Das älteste Multiplexverfahren ist FDM, das bereits seit den Anfängen der analogen Rundfunktechnik in den 1930er Jahren eingesetzt wird. Beispielsweise umfasst der VHF II–Bereich – besser bekannt als UKW – den Frequenzbereich von 87.5 bis 108 MHz, also eine Bandbreite von 20.5 MHz. Mit dem ursprünglichen Frequenzraster von 300 kHz konnten somit $K =$ 68 Kanäle bereitgestellt werden. Heutzutage wird das Kanalraster mit 150 kHz Abstand meist enger gewählt.

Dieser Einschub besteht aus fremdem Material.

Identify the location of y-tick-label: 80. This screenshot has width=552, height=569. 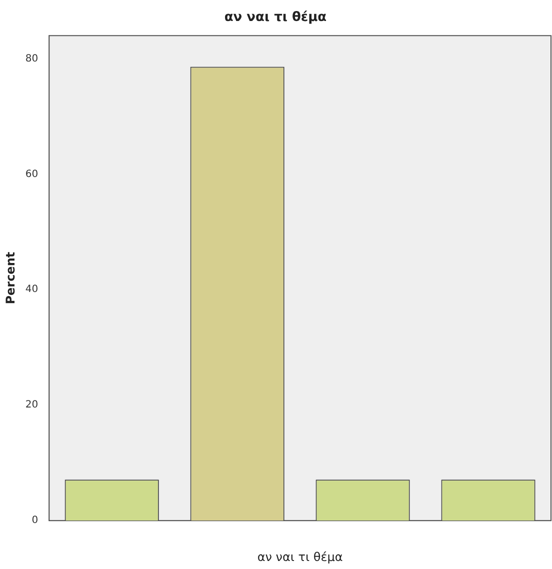
(32, 58).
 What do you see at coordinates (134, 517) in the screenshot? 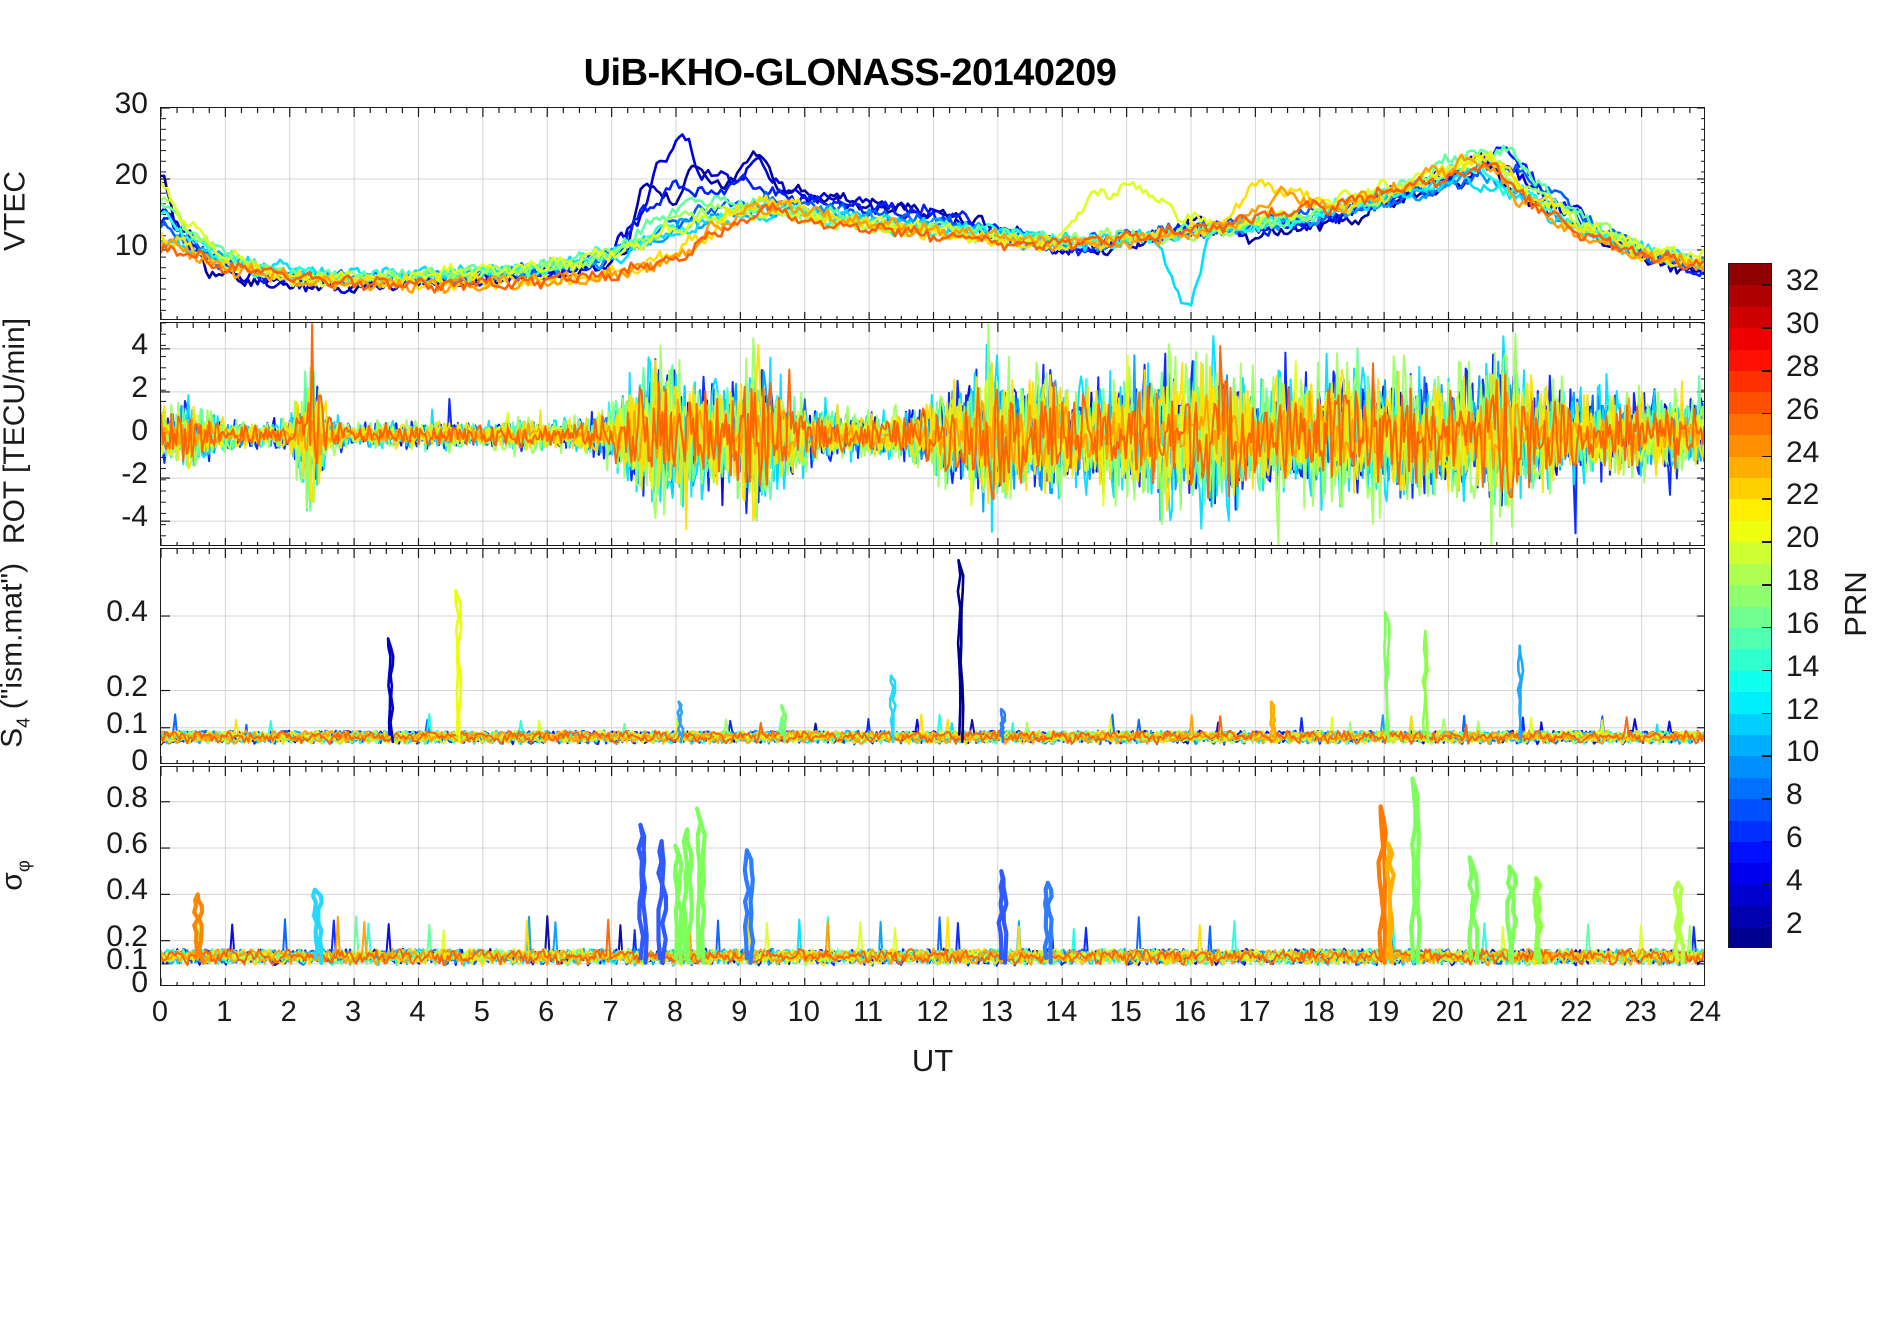
I see `ytick-rot--4: -4` at bounding box center [134, 517].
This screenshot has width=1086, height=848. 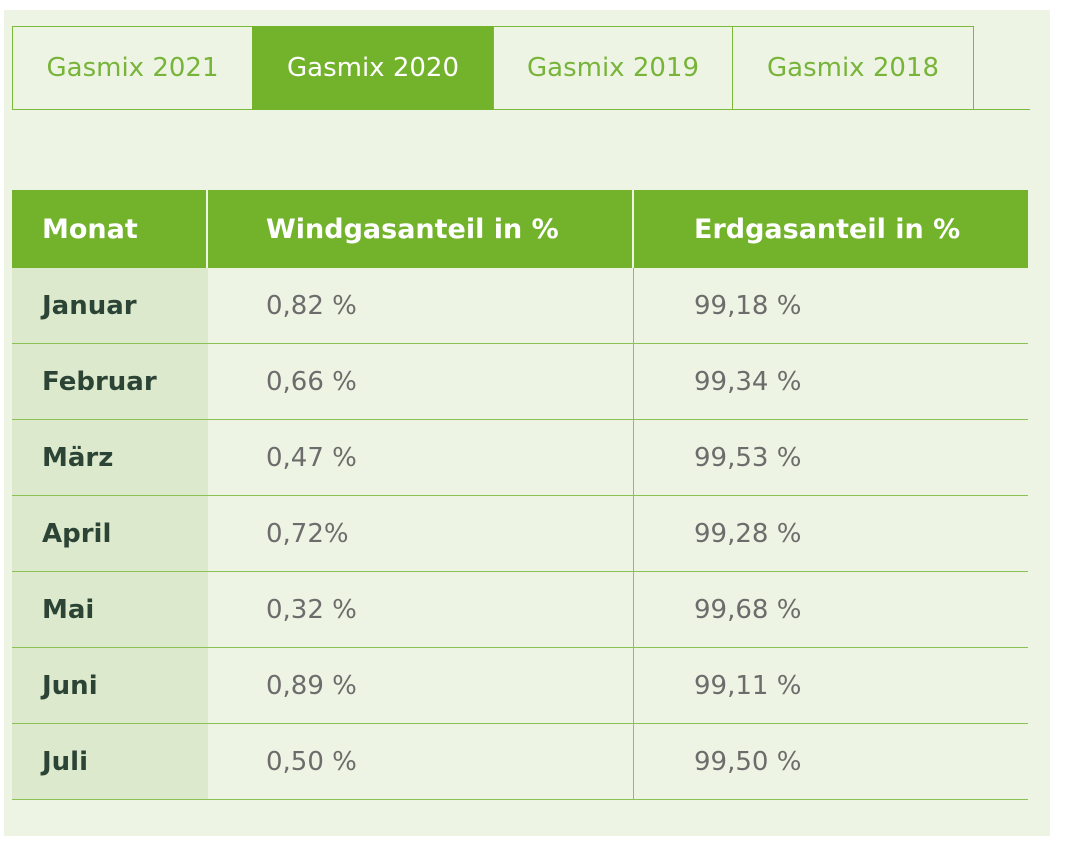 I want to click on table-row: Juni 0,89 % 99,11 %, so click(x=520, y=686).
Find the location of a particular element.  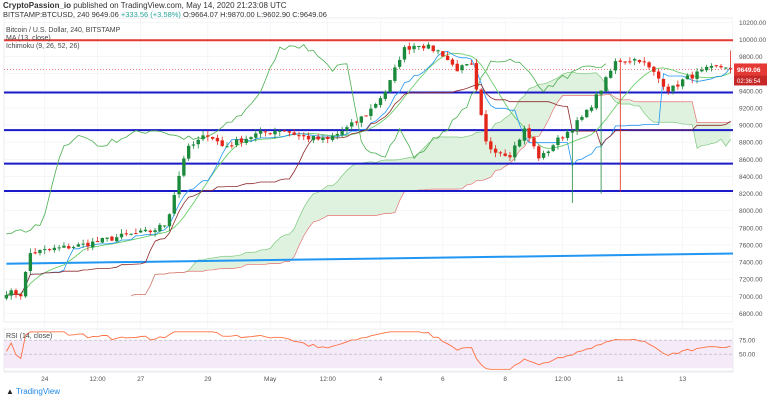

time-tick-label: 24 is located at coordinates (45, 380).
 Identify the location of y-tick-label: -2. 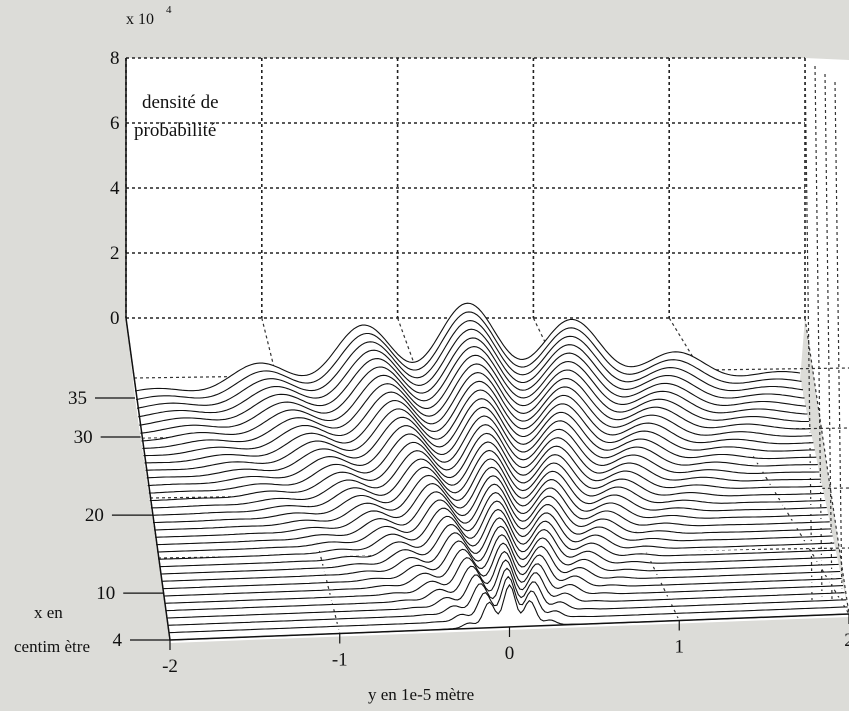
(170, 666).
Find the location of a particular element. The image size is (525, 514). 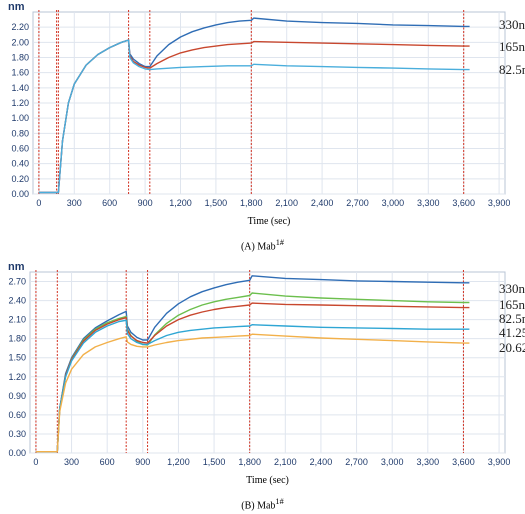

chart-a-xtick-label: 900 is located at coordinates (146, 203).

Der Anfang der 1990er Jahre eingeführte europäische Mobilfunkstandard GSM benutzt neben einer TDMA–Komponente (8 Zeitschlitze pro Frequenzkanal) ebenfalls eine FDMA–Komponente. Die gesamte im sog. D–Band zur Verfügung stehende Bandbreite $B =$ 24.8 MHz – bei der Verbindung von der Mobilstation zur Basisstation (Uplink) der Frequenzbereich 890.1 ... 914.9 MHz und in der Gegenrichtung (Downlink) der Bereich 935.1 ... 959.9 MHz – wird per Frequenzmultiplex (FDMA) in 124 jeweils 200 kHz breite Bänder unterteilt. Die maximal mögliche Kanalzahl beträgt somit (theoretisch) 8 · 124 = 992. Da allerdings benachbarte Zellen nicht die gleichen Frequenzen benutzen dürfen, da es sonst an den Zellgrenzen zu einem beträchtlichem Qualitätsverlust kommen würde, ergibt sich für das GSM–System eine maximal mögliche Kanalzahl von 330 (Reuse–Faktor 3).
Von großer Bedeutung ist Orthogonal Frequency Division Multiplex (OFDM), auf dem sowohl DSL (Digital Subscriber Line) als auch das 4G–Mobilfunksystem LTE (Long Term Evolution) aufbaut. Hierbei handelt es sich um ein Mehrträgersystem, bei dem sich die einzelnen Spektralfunktionen zwar überlappen, aber auf Grund von Orthogonalität nicht stören. Das OFDM–Prinzip wird in Kapitel 5.5 (sowie in den Kapiteln 5.6 bis 5.8) detailliert beschrieben.
Vorher betrachten wir aber in den Kapiteln 5.2 bis 5.4 verschiedene Varianten von bandspreizenden Verfahren und Code Division Multiple Access (CDMA), das zum Beispiel im 3G–Mobilfunkstandard UMTS (Universal Mobile Telecommunications System) Anwendung findet.